* STUDY MATERIAL:
○ ○ ○ ○ ○ ○ ○
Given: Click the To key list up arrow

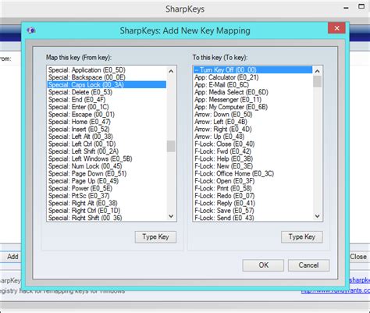Looking at the screenshot, I should tap(317, 71).
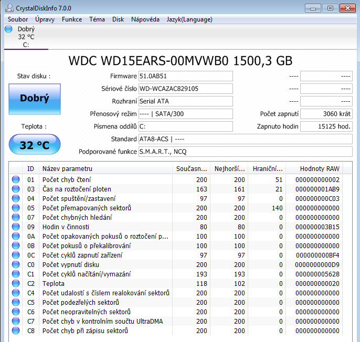Click the Firmware value field

point(185,76)
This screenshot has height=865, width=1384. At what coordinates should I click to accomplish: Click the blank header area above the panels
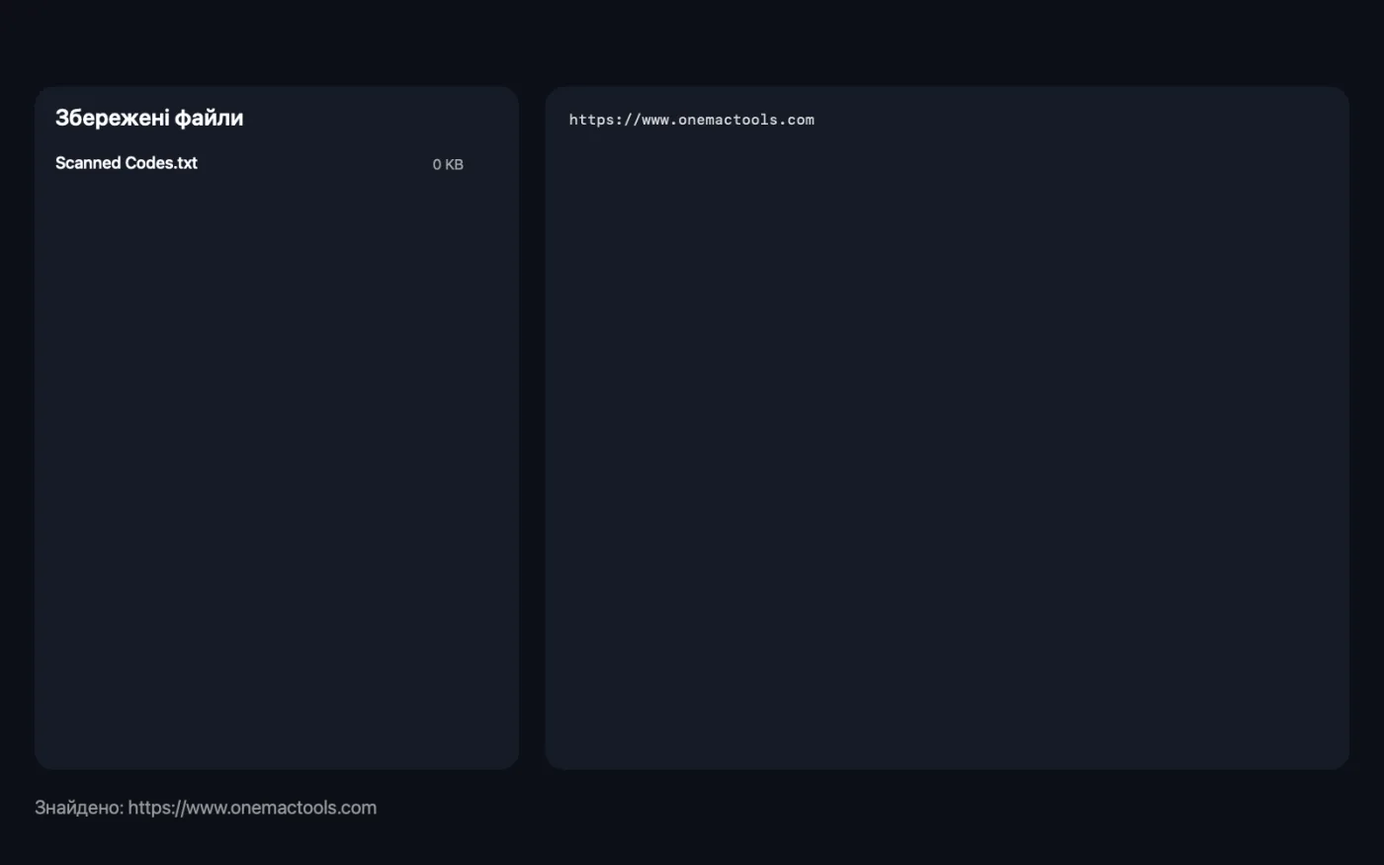pos(692,43)
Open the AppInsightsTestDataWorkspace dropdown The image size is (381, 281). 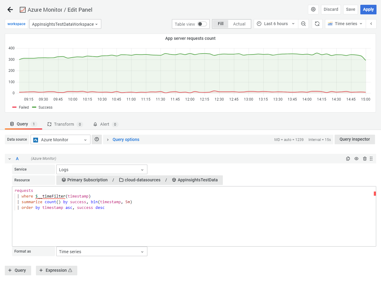tap(65, 24)
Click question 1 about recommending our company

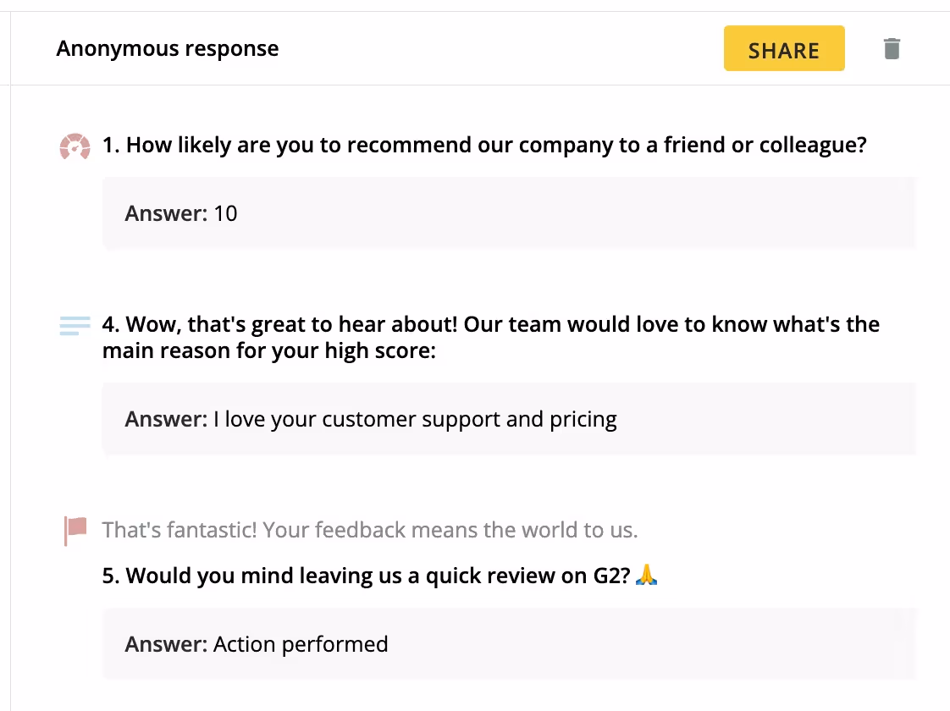[484, 146]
○ ○ ○ ○ ○ ○ ○
* WHAT IS REQUIRED:
Your task is to repeat only the lines from the line containing "Click question 1" through the final line of the material, inclusive; do not include pictures.

* RESULT OF THE TASK:
Click question 1 about recommending our company

[484, 146]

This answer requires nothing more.